**About this task**. Copy the listing out exactly as shown.

----

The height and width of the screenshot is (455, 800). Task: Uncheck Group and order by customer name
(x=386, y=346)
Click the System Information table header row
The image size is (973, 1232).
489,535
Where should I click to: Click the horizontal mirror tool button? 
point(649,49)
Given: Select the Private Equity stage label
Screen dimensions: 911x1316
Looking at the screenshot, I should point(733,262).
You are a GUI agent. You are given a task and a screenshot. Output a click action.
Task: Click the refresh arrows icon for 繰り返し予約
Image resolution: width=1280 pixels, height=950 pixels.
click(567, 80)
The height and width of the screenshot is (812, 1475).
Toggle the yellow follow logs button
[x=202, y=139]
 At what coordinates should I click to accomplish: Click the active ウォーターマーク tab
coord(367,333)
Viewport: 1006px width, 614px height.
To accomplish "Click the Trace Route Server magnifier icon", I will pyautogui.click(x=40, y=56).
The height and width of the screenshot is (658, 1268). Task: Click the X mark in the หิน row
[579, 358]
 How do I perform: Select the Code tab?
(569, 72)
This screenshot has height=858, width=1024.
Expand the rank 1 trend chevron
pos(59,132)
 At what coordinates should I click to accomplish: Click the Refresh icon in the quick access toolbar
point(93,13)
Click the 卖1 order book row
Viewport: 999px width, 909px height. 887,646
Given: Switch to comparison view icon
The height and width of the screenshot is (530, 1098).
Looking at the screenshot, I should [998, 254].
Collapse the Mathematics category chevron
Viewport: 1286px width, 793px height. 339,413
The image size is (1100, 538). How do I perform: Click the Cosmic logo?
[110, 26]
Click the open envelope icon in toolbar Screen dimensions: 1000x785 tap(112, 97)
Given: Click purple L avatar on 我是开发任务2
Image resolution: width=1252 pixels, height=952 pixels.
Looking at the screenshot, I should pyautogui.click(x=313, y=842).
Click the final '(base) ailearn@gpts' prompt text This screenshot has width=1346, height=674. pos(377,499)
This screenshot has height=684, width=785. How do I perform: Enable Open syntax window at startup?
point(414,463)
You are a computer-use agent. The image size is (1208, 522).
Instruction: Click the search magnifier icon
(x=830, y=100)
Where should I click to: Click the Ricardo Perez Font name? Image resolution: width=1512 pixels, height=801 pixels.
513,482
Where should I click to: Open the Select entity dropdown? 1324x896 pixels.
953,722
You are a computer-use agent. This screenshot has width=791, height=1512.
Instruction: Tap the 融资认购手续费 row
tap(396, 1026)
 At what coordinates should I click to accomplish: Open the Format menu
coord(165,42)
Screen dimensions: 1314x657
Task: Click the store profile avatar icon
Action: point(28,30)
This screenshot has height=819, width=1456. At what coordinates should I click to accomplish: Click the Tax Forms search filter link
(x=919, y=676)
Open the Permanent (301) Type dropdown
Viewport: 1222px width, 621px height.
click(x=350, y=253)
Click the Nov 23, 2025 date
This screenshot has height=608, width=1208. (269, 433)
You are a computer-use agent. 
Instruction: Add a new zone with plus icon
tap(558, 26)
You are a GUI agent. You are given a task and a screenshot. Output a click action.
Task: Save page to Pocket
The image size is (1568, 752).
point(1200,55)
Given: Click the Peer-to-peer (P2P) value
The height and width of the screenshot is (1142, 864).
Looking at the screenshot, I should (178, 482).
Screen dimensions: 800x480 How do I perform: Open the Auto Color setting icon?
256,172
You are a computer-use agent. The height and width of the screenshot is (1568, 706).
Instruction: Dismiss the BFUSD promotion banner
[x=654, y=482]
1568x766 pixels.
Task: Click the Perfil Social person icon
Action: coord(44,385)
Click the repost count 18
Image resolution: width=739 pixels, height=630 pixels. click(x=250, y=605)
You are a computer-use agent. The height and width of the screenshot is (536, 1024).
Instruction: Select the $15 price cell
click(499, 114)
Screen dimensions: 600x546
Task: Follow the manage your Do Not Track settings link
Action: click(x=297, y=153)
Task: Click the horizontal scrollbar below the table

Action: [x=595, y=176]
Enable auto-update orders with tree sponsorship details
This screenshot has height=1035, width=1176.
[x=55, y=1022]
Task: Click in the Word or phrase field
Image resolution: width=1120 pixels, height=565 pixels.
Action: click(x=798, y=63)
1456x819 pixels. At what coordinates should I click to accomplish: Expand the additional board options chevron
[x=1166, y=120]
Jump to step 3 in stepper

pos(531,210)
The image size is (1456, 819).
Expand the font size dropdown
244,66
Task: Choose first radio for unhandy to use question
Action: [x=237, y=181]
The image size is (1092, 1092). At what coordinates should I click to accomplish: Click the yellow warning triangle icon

----

**Reply**.
The height and width of the screenshot is (455, 800). Task: Uncheck Group and order by customer name
(x=386, y=346)
Click the System Information table header row
The image size is (973, 1232).
489,535
Where should I click to: Click the horizontal mirror tool button? 
point(649,49)
Given: Select the Private Equity stage label
Screen dimensions: 911x1316
Looking at the screenshot, I should point(733,262).
You are a GUI agent. You are given a task and a screenshot. Output a click action.
Task: Click the refresh arrows icon for 繰り返し予約
Image resolution: width=1280 pixels, height=950 pixels.
click(567, 80)
The height and width of the screenshot is (812, 1475).
Toggle the yellow follow logs button
[x=202, y=139]
 At what coordinates should I click to accomplish: Click the active ウォーターマーク tab
coord(367,333)
Viewport: 1006px width, 614px height.
To accomplish "Click the Trace Route Server magnifier icon", I will pyautogui.click(x=40, y=56).
The height and width of the screenshot is (658, 1268). Task: Click the X mark in the หิน row
[579, 358]
 How do I perform: Select the Code tab?
(569, 72)
This screenshot has height=858, width=1024.
Expand the rank 1 trend chevron
pos(59,132)
 At what coordinates should I click to accomplish: Click the Refresh icon in the quick access toolbar
point(93,13)
Click the 卖1 order book row
Viewport: 999px width, 909px height. 887,646
Given: Switch to comparison view icon
The height and width of the screenshot is (530, 1098).
Looking at the screenshot, I should [998, 254].
Collapse the Mathematics category chevron
Viewport: 1286px width, 793px height. 339,413
The image size is (1100, 538). How do I perform: Click the Cosmic logo?
[110, 26]
Click the open envelope icon in toolbar Screen dimensions: 1000x785 tap(112, 97)
Given: Click purple L avatar on 我是开发任务2
Image resolution: width=1252 pixels, height=952 pixels.
Looking at the screenshot, I should pyautogui.click(x=313, y=842).
Click the final '(base) ailearn@gpts' prompt text This screenshot has width=1346, height=674. pos(377,499)
This screenshot has height=684, width=785. How do I perform: Enable Open syntax window at startup?
point(414,463)
You are a computer-use agent. The image size is (1208, 522).
Instruction: Click the search magnifier icon
(x=830, y=100)
Where should I click to: Click the Ricardo Perez Font name? Image resolution: width=1512 pixels, height=801 pixels.
513,482
Where should I click to: Open the Select entity dropdown? 1324x896 pixels.
953,722
You are a computer-use agent. This screenshot has width=791, height=1512.
Instruction: Tap the 融资认购手续费 row
tap(396, 1026)
 At what coordinates should I click to accomplish: Open the Format menu
coord(165,42)
Screen dimensions: 1314x657
Task: Click the store profile avatar icon
Action: point(28,30)
This screenshot has height=819, width=1456. At what coordinates should I click to accomplish: Click the Tax Forms search filter link
(x=919, y=676)
Open the Permanent (301) Type dropdown
Viewport: 1222px width, 621px height.
click(x=350, y=253)
Click the Nov 23, 2025 date
This screenshot has height=608, width=1208. (269, 433)
You are a computer-use agent. 
Instruction: Add a new zone with plus icon
tap(558, 26)
You are a GUI agent. You are given a task and a screenshot. Output a click action.
Task: Save page to Pocket
The image size is (1568, 752).
point(1200,55)
Given: Click the Peer-to-peer (P2P) value
The height and width of the screenshot is (1142, 864).
Looking at the screenshot, I should (178, 482).
Screen dimensions: 800x480 How do I perform: Open the Auto Color setting icon?
256,172
You are a computer-use agent. The height and width of the screenshot is (1568, 706).
Instruction: Dismiss the BFUSD promotion banner
[x=654, y=482]
1568x766 pixels.
Task: Click the Perfil Social person icon
Action: coord(44,385)
Click the repost count 18
Image resolution: width=739 pixels, height=630 pixels. click(x=250, y=605)
You are a computer-use agent. The height and width of the screenshot is (536, 1024).
Instruction: Select the $15 price cell
click(499, 114)
Screen dimensions: 600x546
Task: Follow the manage your Do Not Track settings link
Action: click(x=297, y=153)
Task: Click the horizontal scrollbar below the table

Action: [x=595, y=176]
Enable auto-update orders with tree sponsorship details
This screenshot has height=1035, width=1176.
[x=55, y=1022]
Task: Click in the Word or phrase field
Image resolution: width=1120 pixels, height=565 pixels.
Action: click(x=798, y=63)
1456x819 pixels. At what coordinates should I click to accomplish: Expand the additional board options chevron
[x=1166, y=120]
Jump to step 3 in stepper

pos(531,210)
The image size is (1456, 819).
Expand the font size dropdown
244,66
Task: Choose first radio for unhandy to use question
Action: [x=237, y=181]
The image size is (1092, 1092). At what coordinates should I click to accomplish: Click the yellow warning triangle icon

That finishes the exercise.